Let’s roll with life’s punches
Who. Hoo. Level 1. I, again, like William Wallace Mel Gibson-style shout: Freedom! My black eyes are maybe just not Gibson’s blue make-up (too soon, too soon).
But we all have black eyes, I realise after I talk to my psychiatrist friend.
He’s high up; the highest you want: head of an antidepressant countrywide lifeline; “renowned” on the international stage – but for me? Just Frans.
And Frans tells me plenty about black eyes.
“This woman sits across my desk: ‘Doctor, I lost my job; I have no family; please?’ What do I tell her, Carine? How do I give her hope? There is none.”
If he doesn’t have the answer, I can’t even pretend to.
And here’s my niggly worry: high-up doctor of psychiatry is not only fallible, he folds. He is human. And he is down. Like all of us. But a psychiatrist dares not admit.

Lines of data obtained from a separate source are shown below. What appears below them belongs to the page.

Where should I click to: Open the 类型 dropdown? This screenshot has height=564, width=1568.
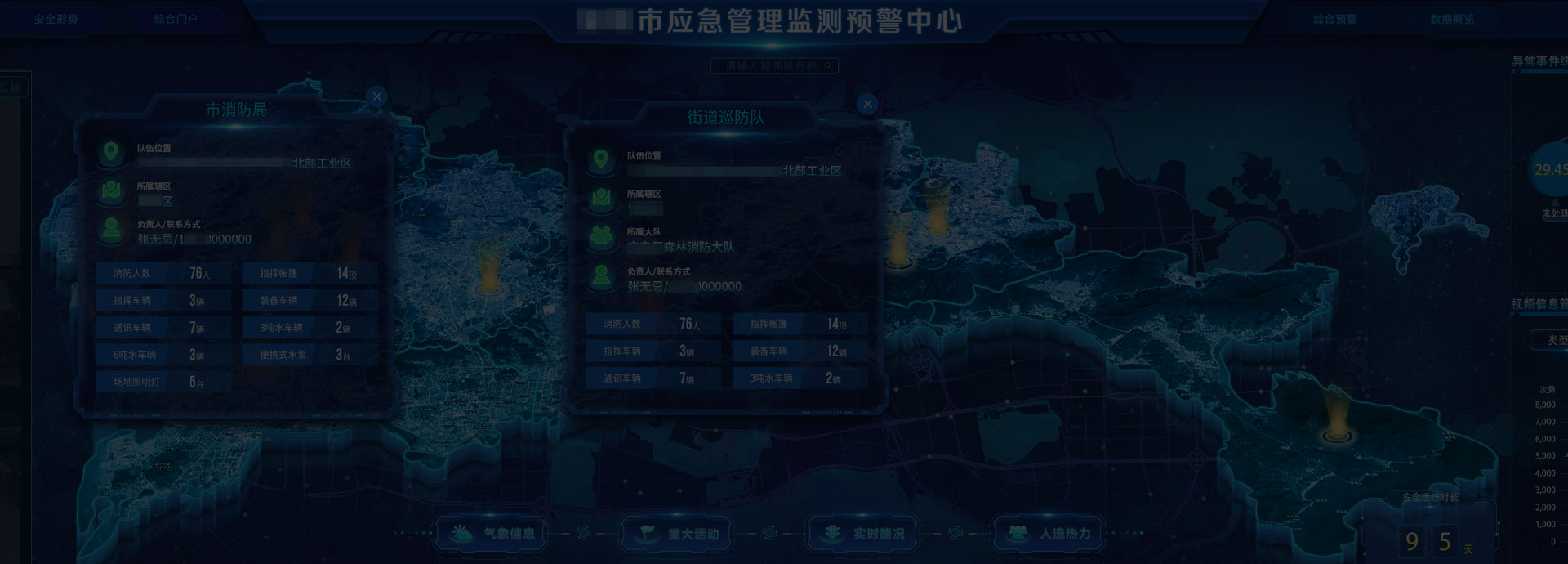click(1550, 340)
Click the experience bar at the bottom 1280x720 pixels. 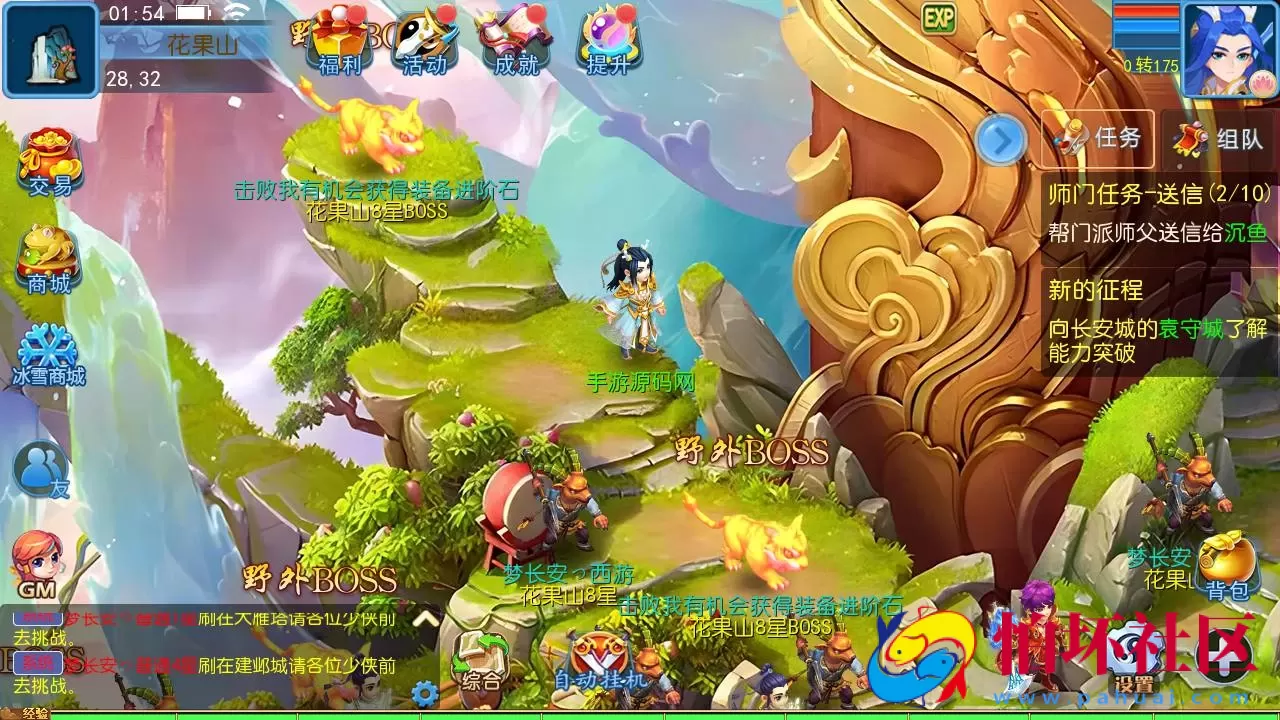pos(640,715)
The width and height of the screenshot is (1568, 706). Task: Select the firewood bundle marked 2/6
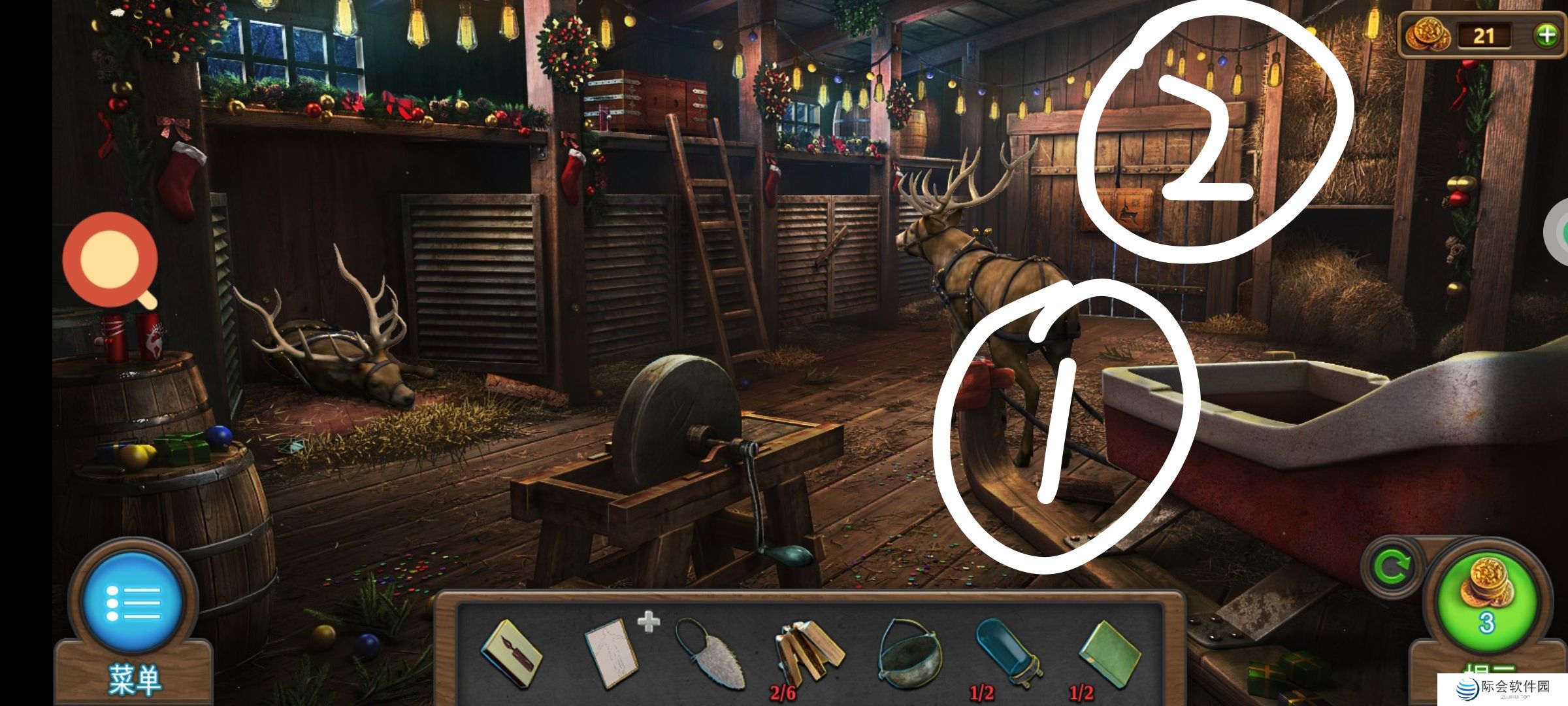[808, 654]

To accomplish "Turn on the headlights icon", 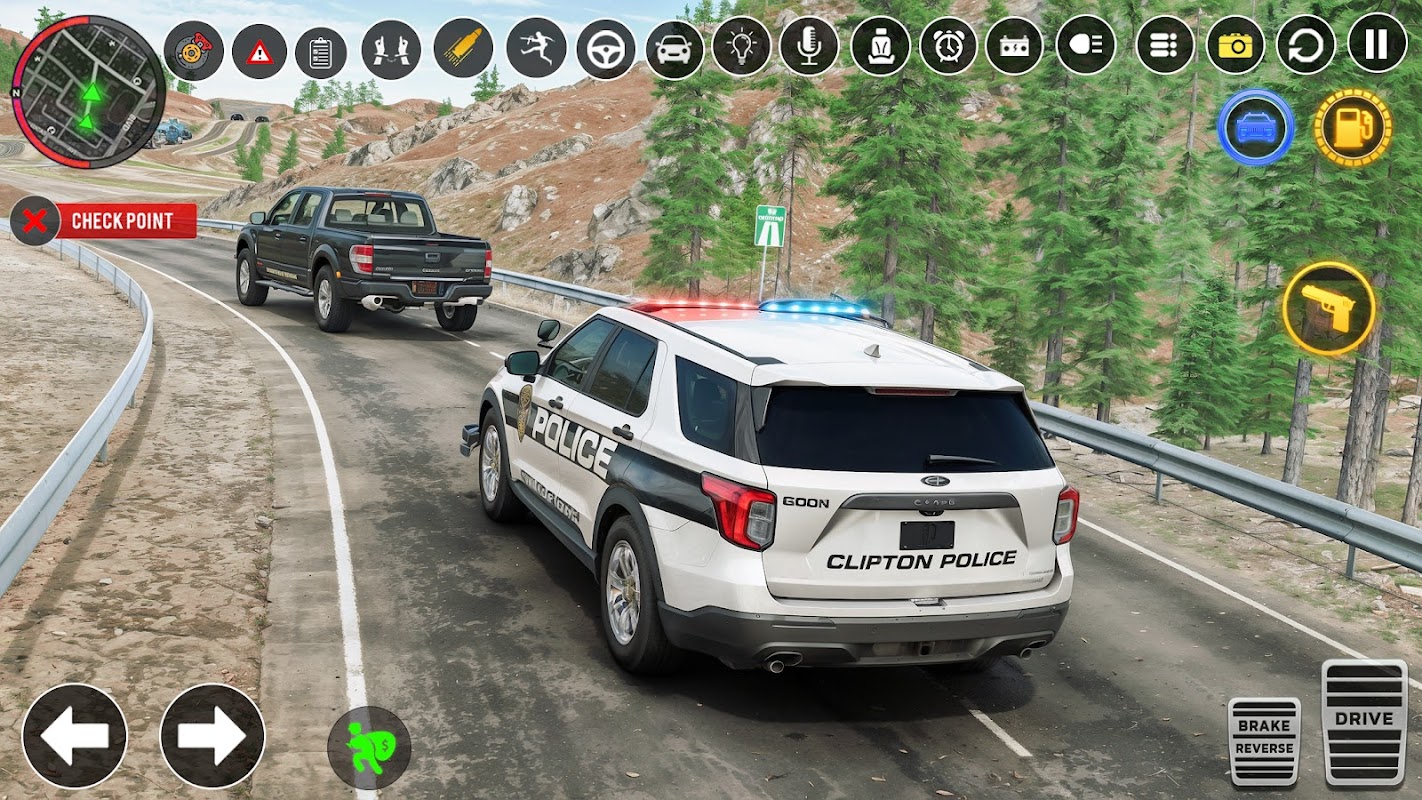I will click(x=1085, y=45).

Ever.
As much as he deals with the “abnormal” in normal times, this is the new normal that is but so abnormally normal.
I want him to read all the normals in the abnormal sentence above – but I know he couldn’t care about “normal”. His normal is the abnormal; that’s what he deals with. There’s no new normal.

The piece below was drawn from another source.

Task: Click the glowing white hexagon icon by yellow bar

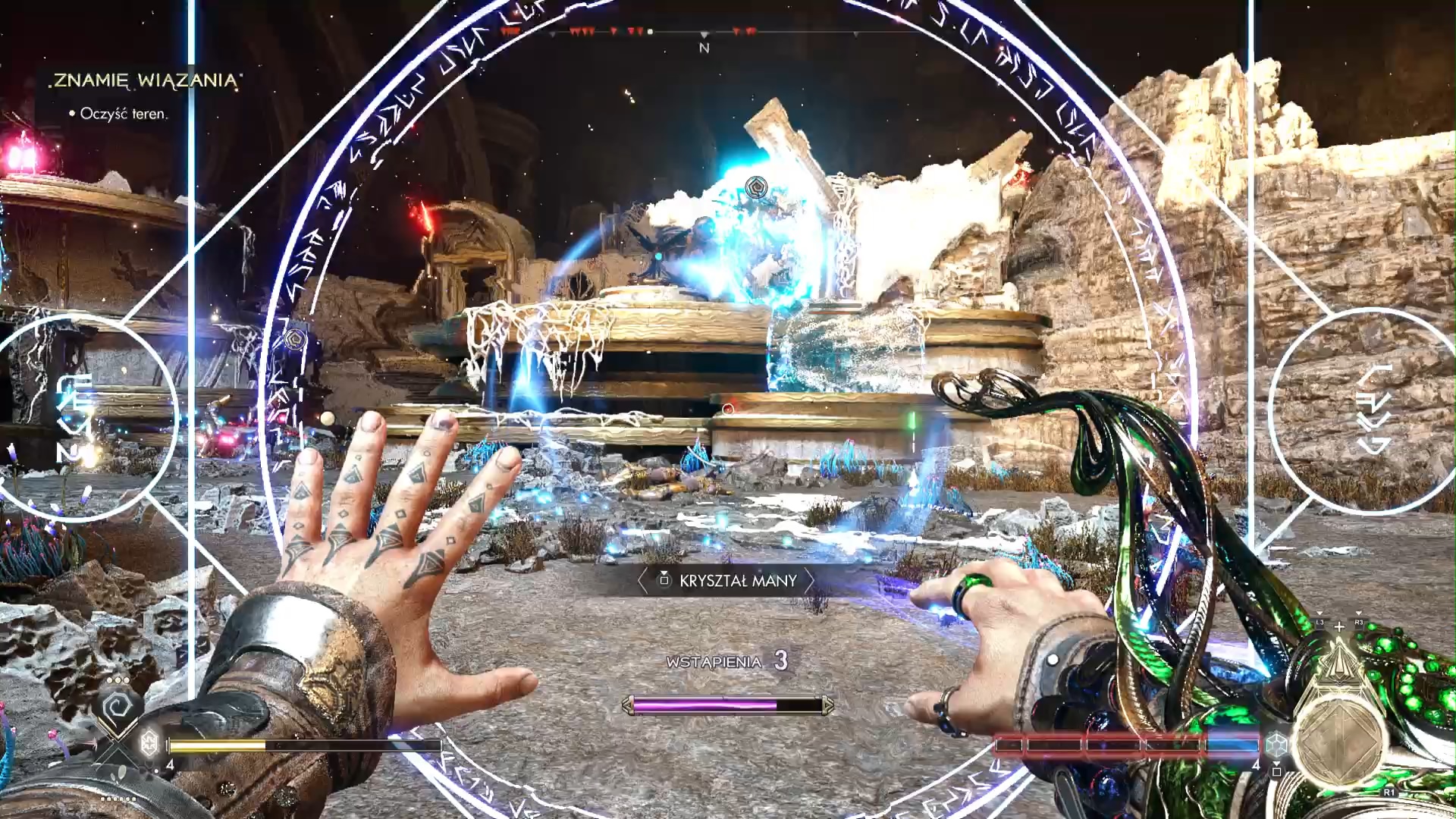Action: point(149,743)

Dare I confide in you? The good doctor is trying to deal with whatever comes his way the best he can. But his mind …
How do you handle hopelessness? You do. But you know you are lying, methinks – and life gives you a black eye.

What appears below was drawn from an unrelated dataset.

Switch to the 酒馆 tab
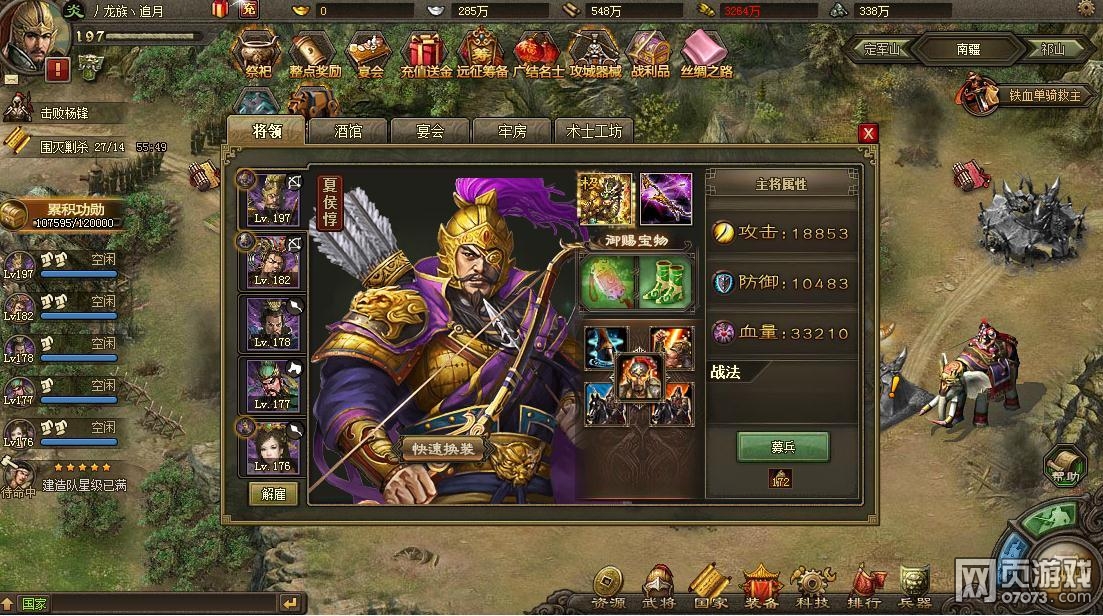This screenshot has width=1103, height=616. [x=349, y=131]
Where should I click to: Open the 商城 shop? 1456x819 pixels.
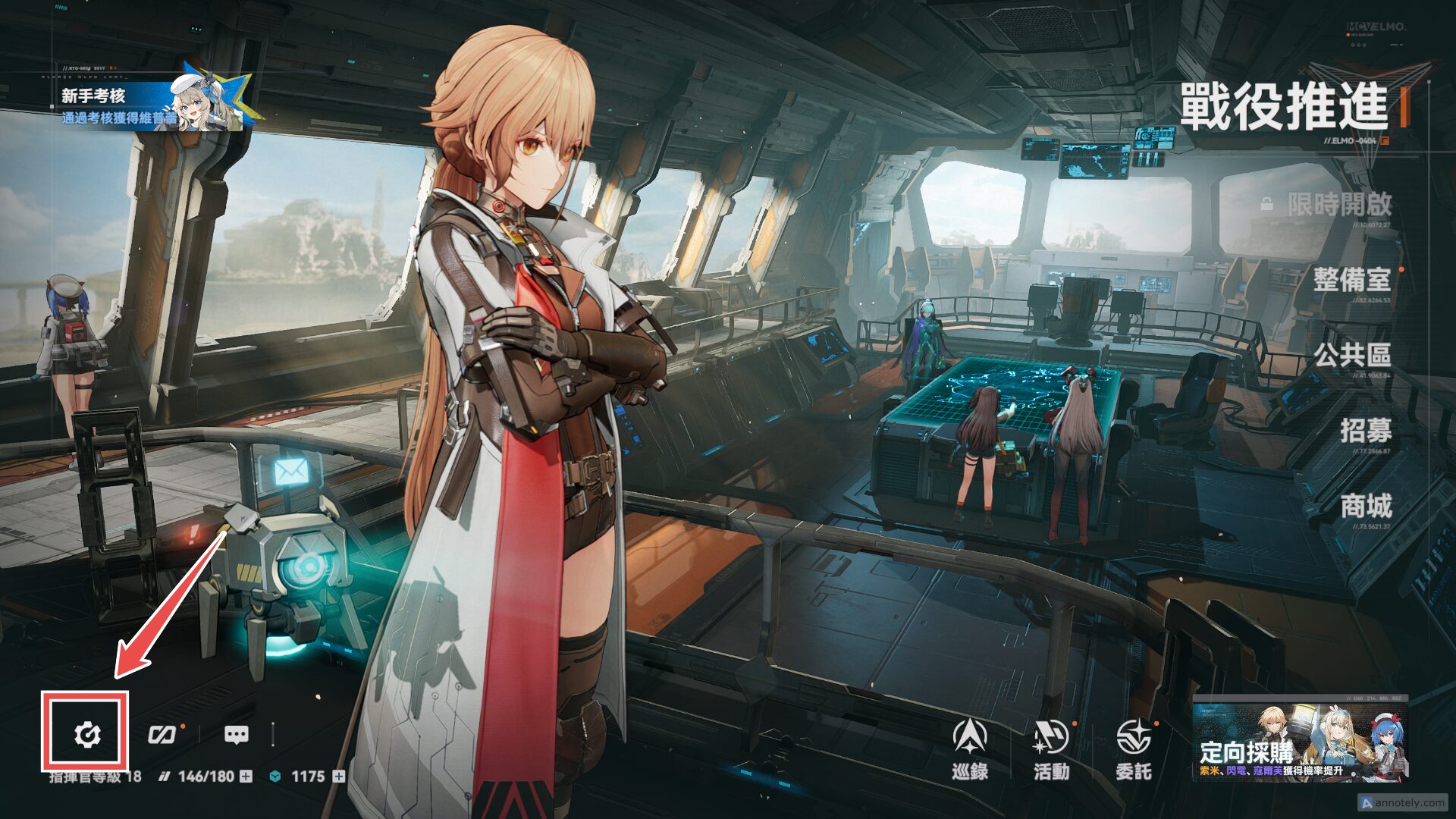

Life’s black eyes never lie. It’s just hard to recognise. Look past the sunglasses or the smudge of Mel Gibson’s blue make-up and you’ll see: the people waiting to help us have black eyes too.
They feel the punches too; those unseen ones in the soft tissue. Those that make you curl up because you just can’t help.
They have the tools; the training to roll with life’s punches – but they just can’t roll the way they normally do.
Frans, I know, doesn’t have the answer. But you know what goes a long way? One kind word, one loving acknowledgment: “I’m here.”
Kindness. What a simple way to tell another struggling soul that there is love to be found out there.